Rocco answered the voice, “I don’t know who or how many! It’s dark out!”

A fresh round of gunfire exploded in the distance and seemed to be moving closer fast. The voice on the other line was now rapidly speaking.

“I’m not running, Cameron. I’m not a coward. I’ll stay and fight with the guards,” Rocco told him.

Cameron was screaming, cursing on the line. Rocco peeled the phone away from his ear and handed it to me. “Here,” he said, “Cameron wants to talk to you.”

I picked up the phone, “Camer—”

Cameron didn’t give me a chance to greet him. “Emmy … Go with Rocco. Get out of the house. Run for the woods.” He was panicked. I could hear commotion behind him. Spider was barking orders, and people were yelling and shuffling rapidly.

Rocco had tottered to the cabinet and pulled a handgun out of the drawer. He handed it to me. Steady thuds could be heard at the front door.

“Oh, God! Cameron, they’re at the door. I think they’re trying to knock it down!” I breathed into the phone.

Cameron swore successively and pleaded, “Emmy, get out—” and the line went dead. I looked at the phone and handed it over to Rocco.

He examined it. “Battery’s almost dead. I forgot to charge it,” he confessed and put the useless phone back in his pocket. Rocco then started to rush me toward the patio door, but I resisted.

“You need to get out of here, Em.”

“I’m not going without you,” I whimpered. “We run together. Cameron said—”

He was incredulous. “Run? Em, I can barely walk! I would just slow you down. Besides, I’m not going to let them take my brother’s house without a fight.”

“This is no time for you to prove your toughness to your brother—”

There was a loud snap at the front door—the doorframe was giving into the attack. The trespassers were moments away from entry.

“Can’t you just listen to me for once? I’m not going with you, and I’ll be dead if something does happen to you because Cameron will kill me himself.” Rocco seemed to be getting calmer while I was getting closer to losing my mind.

“Rocco, I am not leaving without you! Please …”

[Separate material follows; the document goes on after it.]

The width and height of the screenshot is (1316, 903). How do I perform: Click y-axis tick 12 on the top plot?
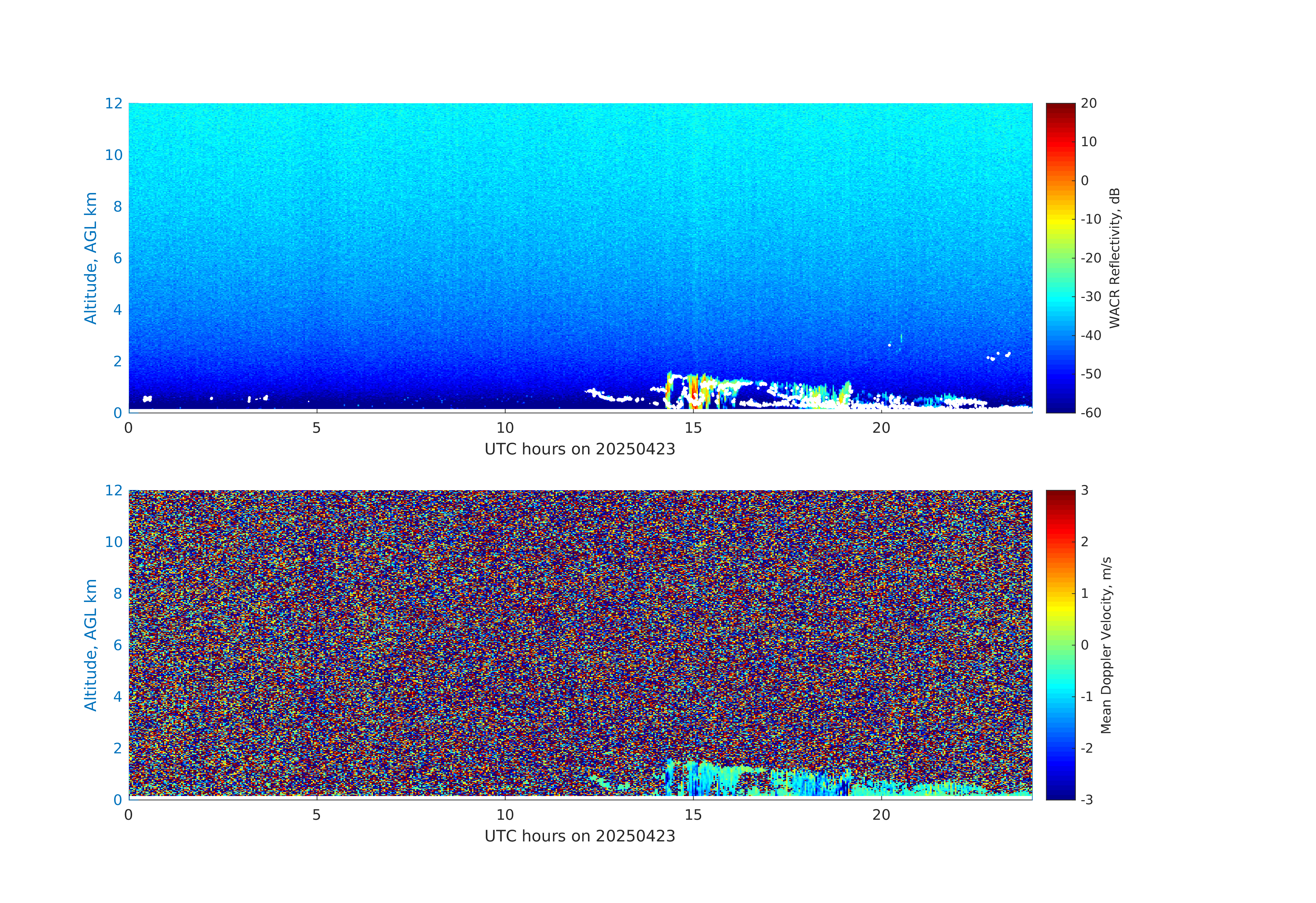114,103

Crack! The doorframe had finally given in. I jumped. Rocco swore. He looked around the room and, with all his might, pushed me into the furthest corner of the living room where there was a large wicker chest. He opened it, threw the blankets that were inside it on the couch and forced me inside. As he closed the lid, I heard the front door violently swing open and a trudge of footsteps rushing toward the living room. Through the weaves of the chest, I could see Rocco standing guard in the middle of the living room with his arms bravely crossed.

A heavyset man led the gang into the living room. With his finger on the trigger of his machine gun, he glanced around the room and stopped to stare Rocco down. Rocco never flinched.

“Clear!” the heavyset man yelled.

He and the rest of his men slightly relaxed their grip on their weapons and parted to the sides. A lanky, bookish man strolled in from the back through the split of men, stopping in front of Rocco. Unlike the sweaty and agitated men that backed him, the man was tranquil, unconcerned. There was something familiar about him. My heart was pumping so fast I was shaking.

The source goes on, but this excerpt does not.